The five men, all from Sevilla and collectively referring to themselves in WhatsApp video broadcasts of their sexual assaults as La Manada (“The Pack’), were convicted in April on charges of “continuous sexual abuse” in the gang-rape of a young woman during Pamplona’s 2016 San Fermín festival.
Each member of the group was sentenced to nine years in prison, less time served under preventive detention since July 2016. The conviction on the lesser charge of continuous sexual abuse rather than the aggravated charge of sexual assault, plus a dissenting opinion from one of the judges in the case that suggested the female victim enjoyed the rape by the five men, led to massive protests across Spain in April.
On Friday, the Navarre regional court of justice ruled that the defendants could go free on 6,000 euros bail each until their appeals were decided, saying that because of the notoriety in the case they were unlikely to commit the same crime while out on bail and that none of the defendants appeared to have the financial means to flee the country in order to avoid serving further jail time.
Thousands of people gathered Friday in Madrid, San Sebastián, Valencia, Zaragoza, Sevilla, Granada, Murcia, Pamplona and other cities nationwide to protest the decision.

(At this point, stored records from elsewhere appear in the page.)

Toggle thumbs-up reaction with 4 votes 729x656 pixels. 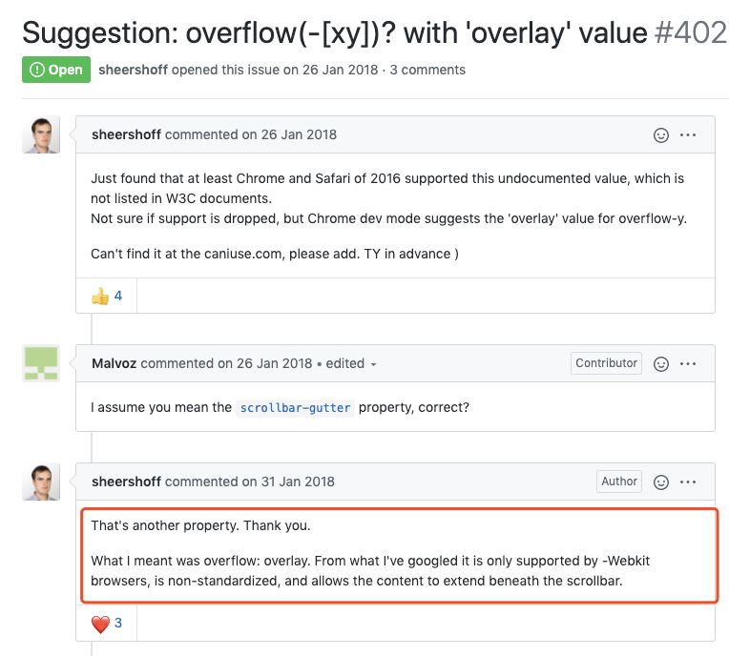point(107,296)
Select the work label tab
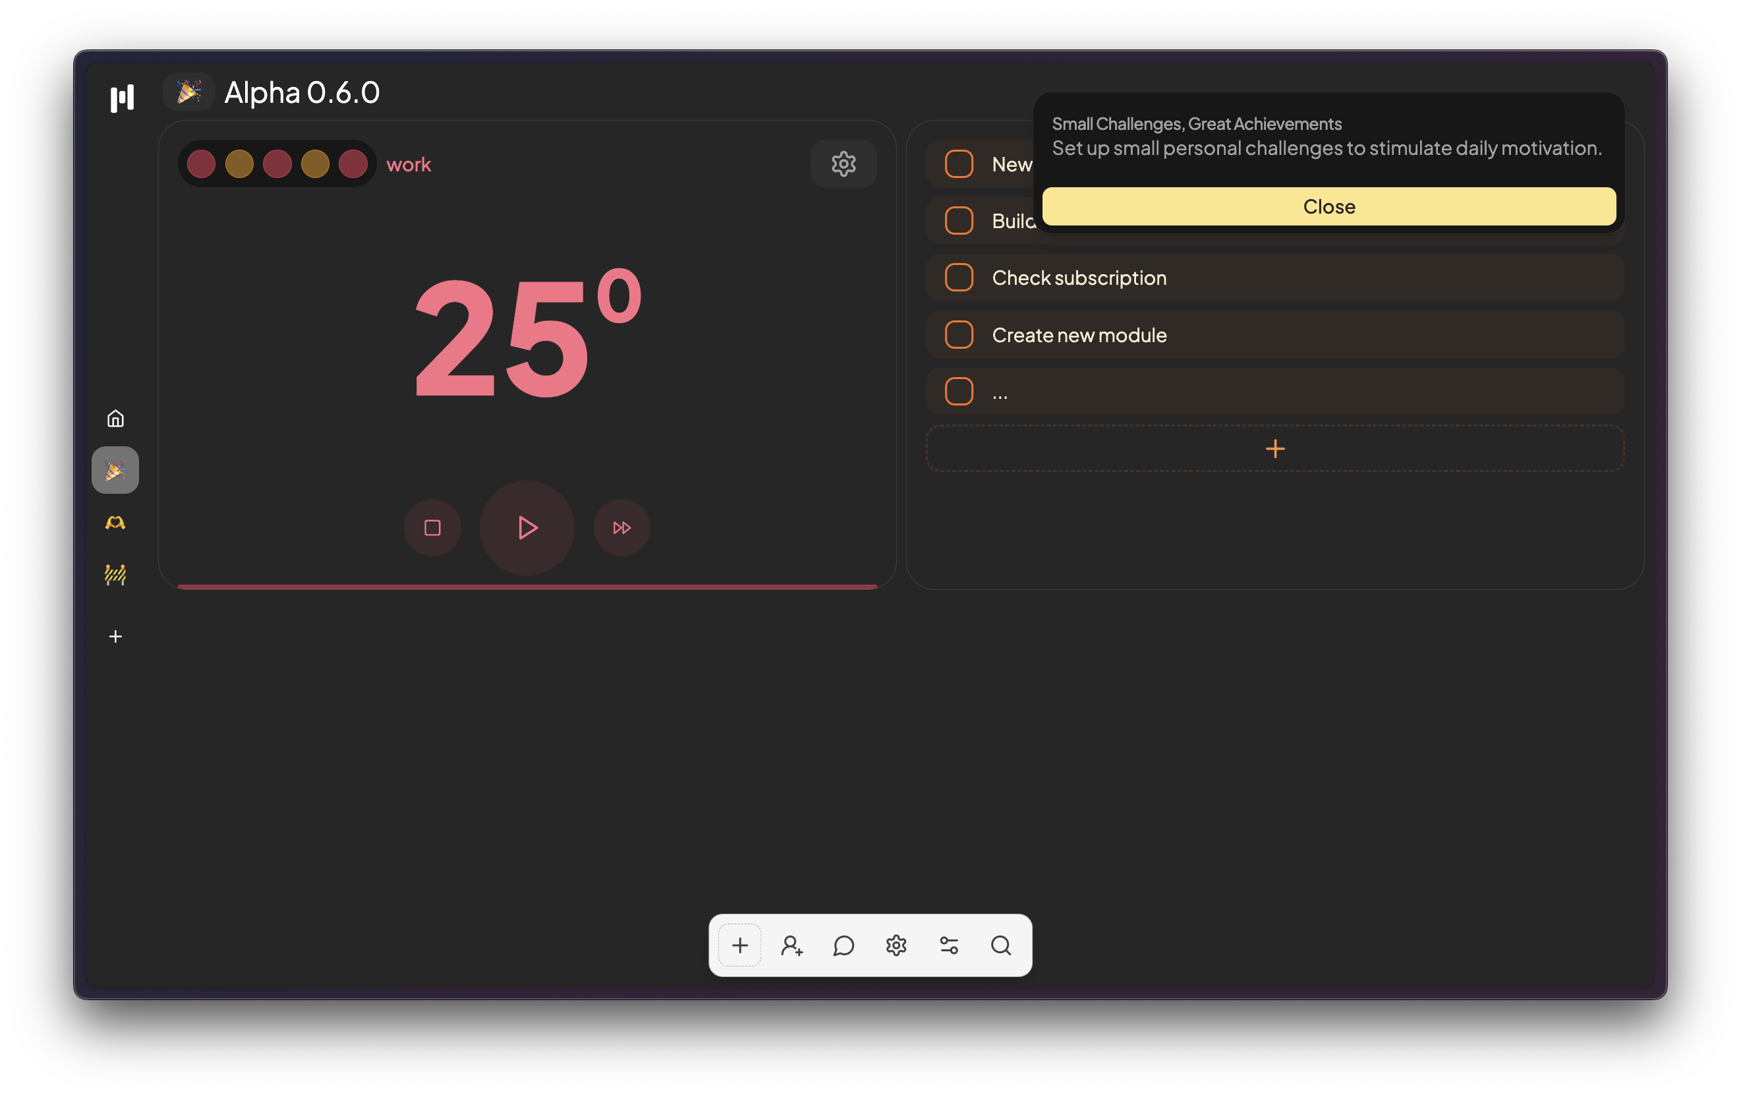This screenshot has height=1097, width=1741. (x=409, y=163)
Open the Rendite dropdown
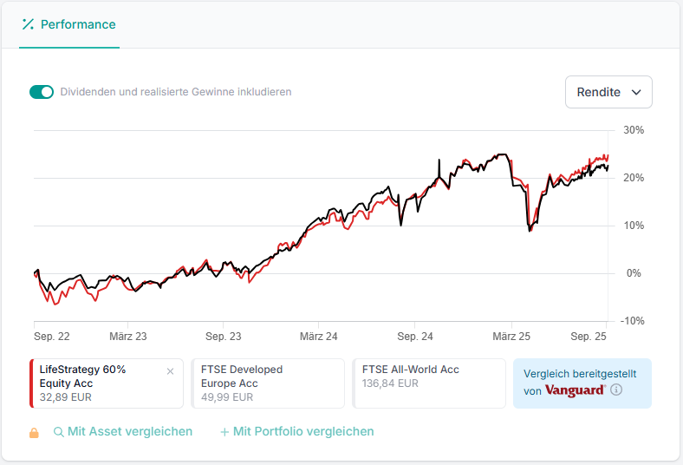Screen dimensions: 683x465 click(608, 92)
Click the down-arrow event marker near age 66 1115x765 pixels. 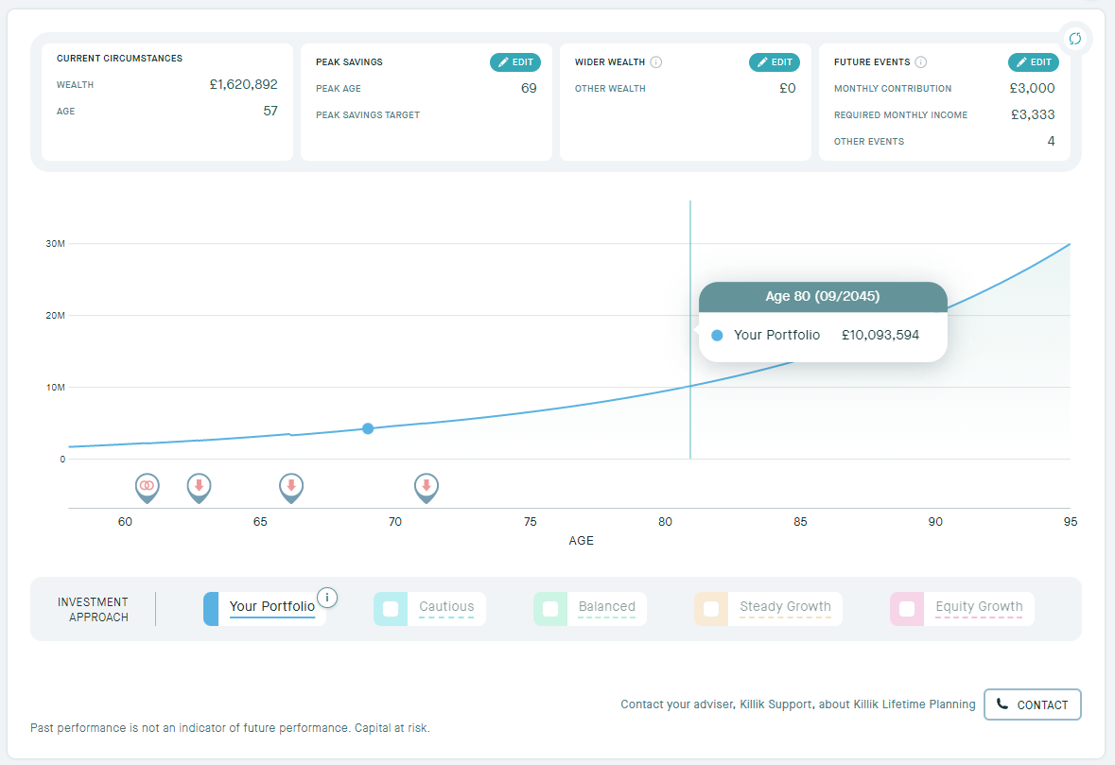coord(291,486)
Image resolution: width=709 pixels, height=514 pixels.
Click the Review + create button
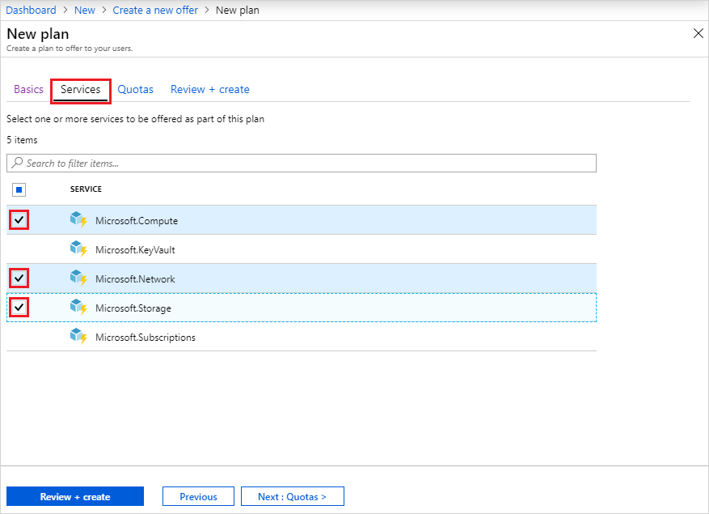pos(74,495)

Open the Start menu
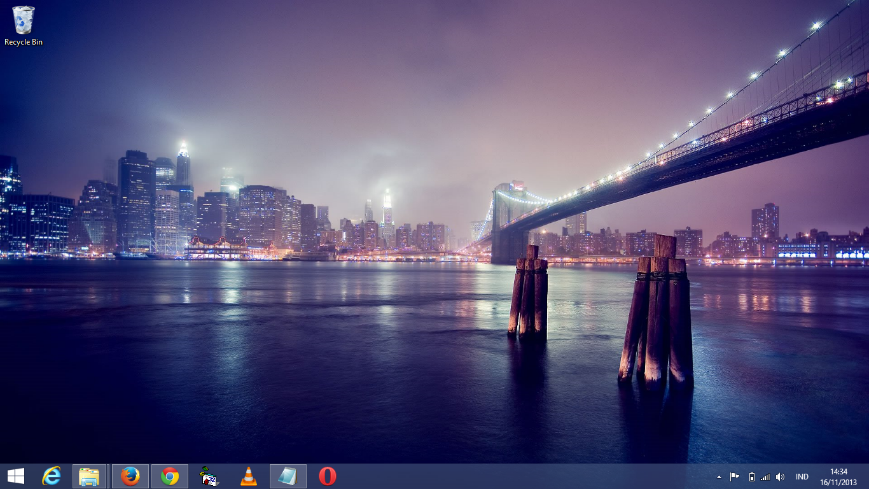coord(14,476)
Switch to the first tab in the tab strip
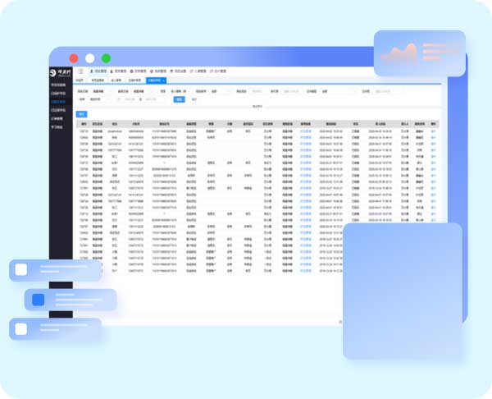 (80, 80)
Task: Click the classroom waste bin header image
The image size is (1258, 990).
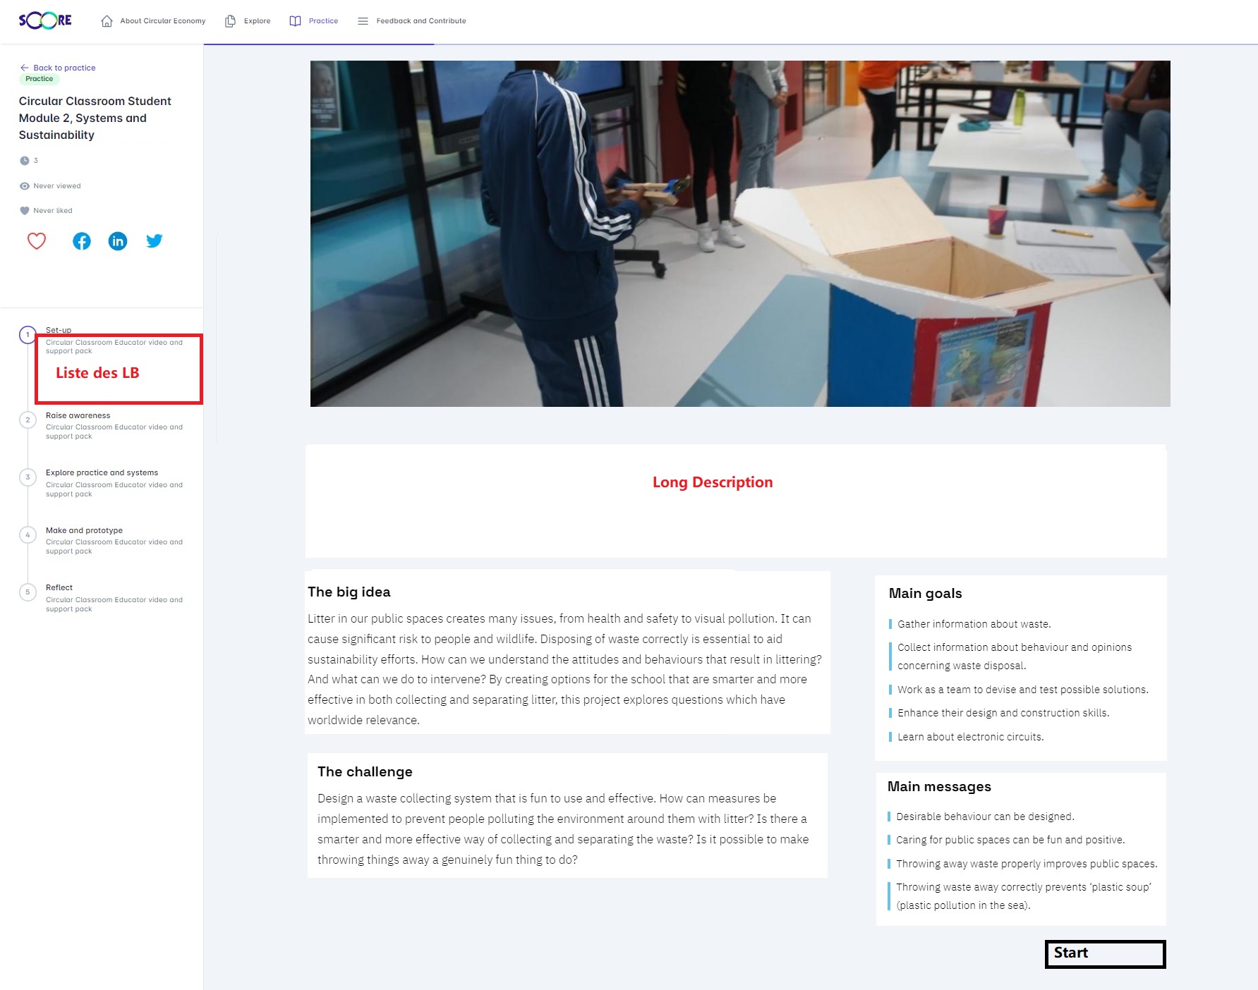Action: (739, 233)
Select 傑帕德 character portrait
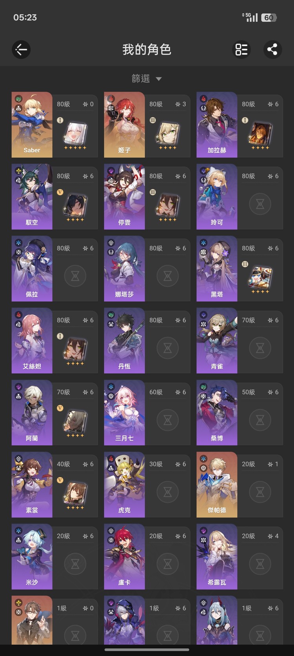Screen dimensions: 294x656 (217, 485)
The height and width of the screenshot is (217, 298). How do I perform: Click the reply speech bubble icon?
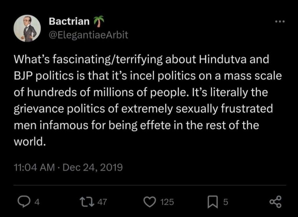(x=22, y=202)
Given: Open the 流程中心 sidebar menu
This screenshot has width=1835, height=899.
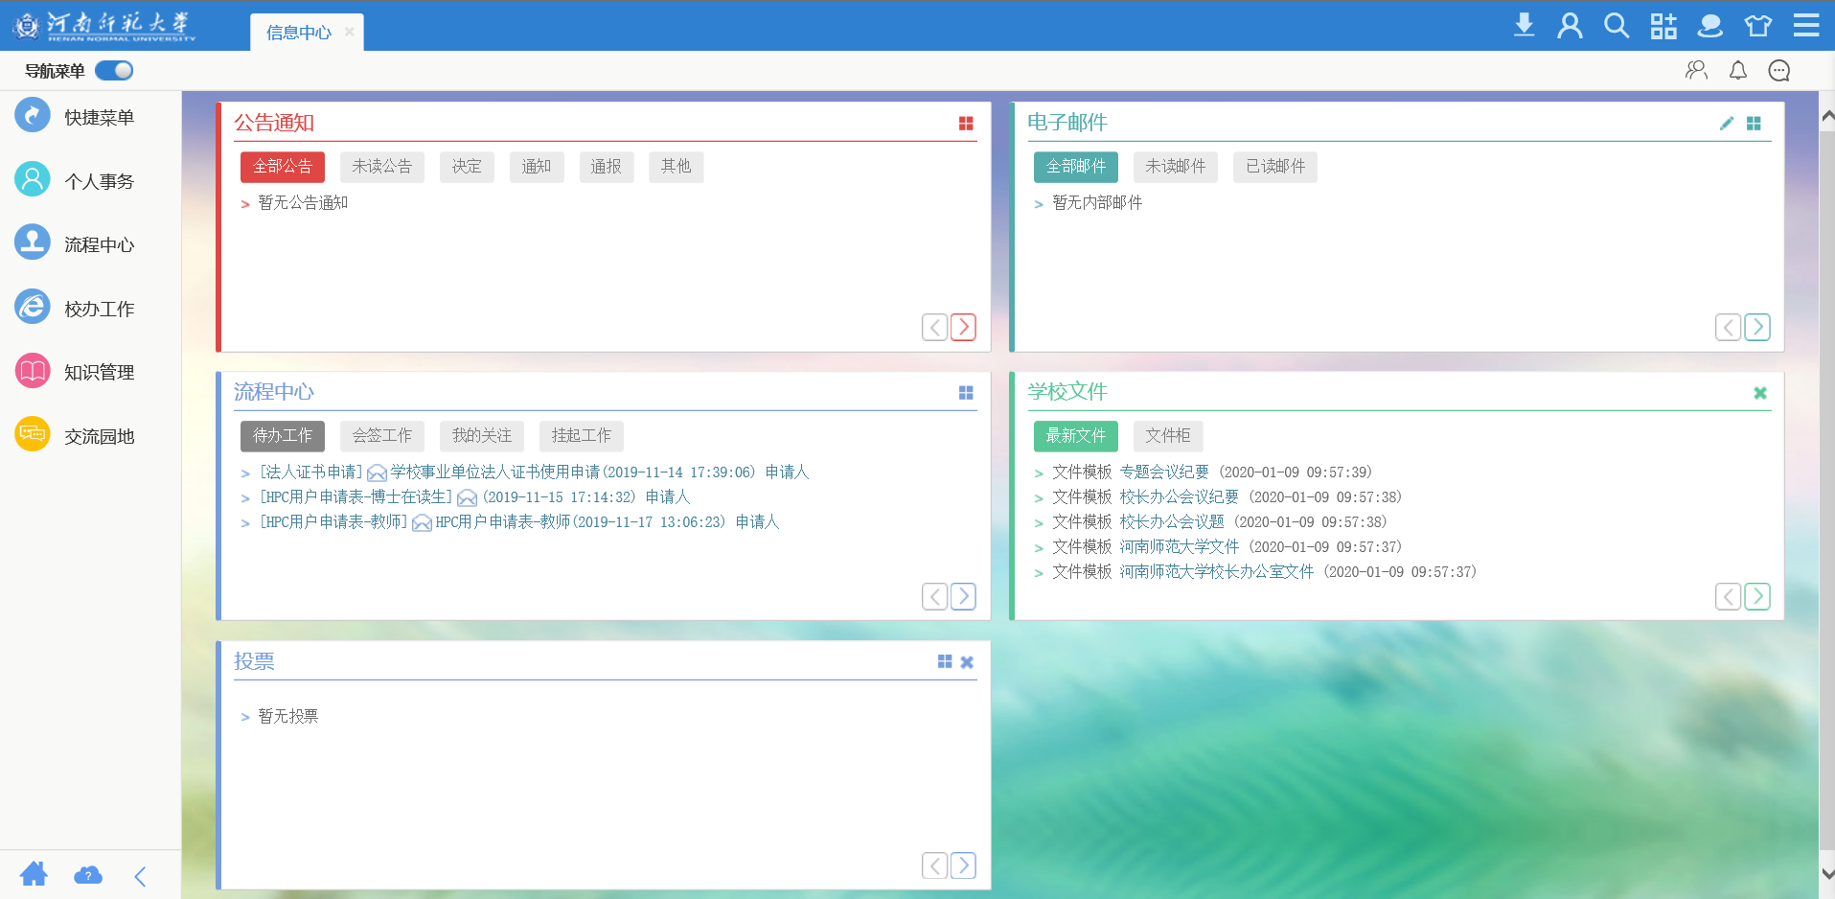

In the defendants’ home town of Sevilla, women’s organizations have launched a boycott campaign on social media under the hashtag #STOPManada, calling on local business owners to register their protest by hanging posters and signs saying, “In this establishment, we do not serve rapists … This is a safe place for women”.
Protesters also initiated a campaign on social media joined by prominent feminists in the world of entertainment, literature and politics, calling on Spanish television stations to not interview the defendants while out on bail and threatening a national boycott of advertisers that support those television stations that do feature interviews with any of the five men.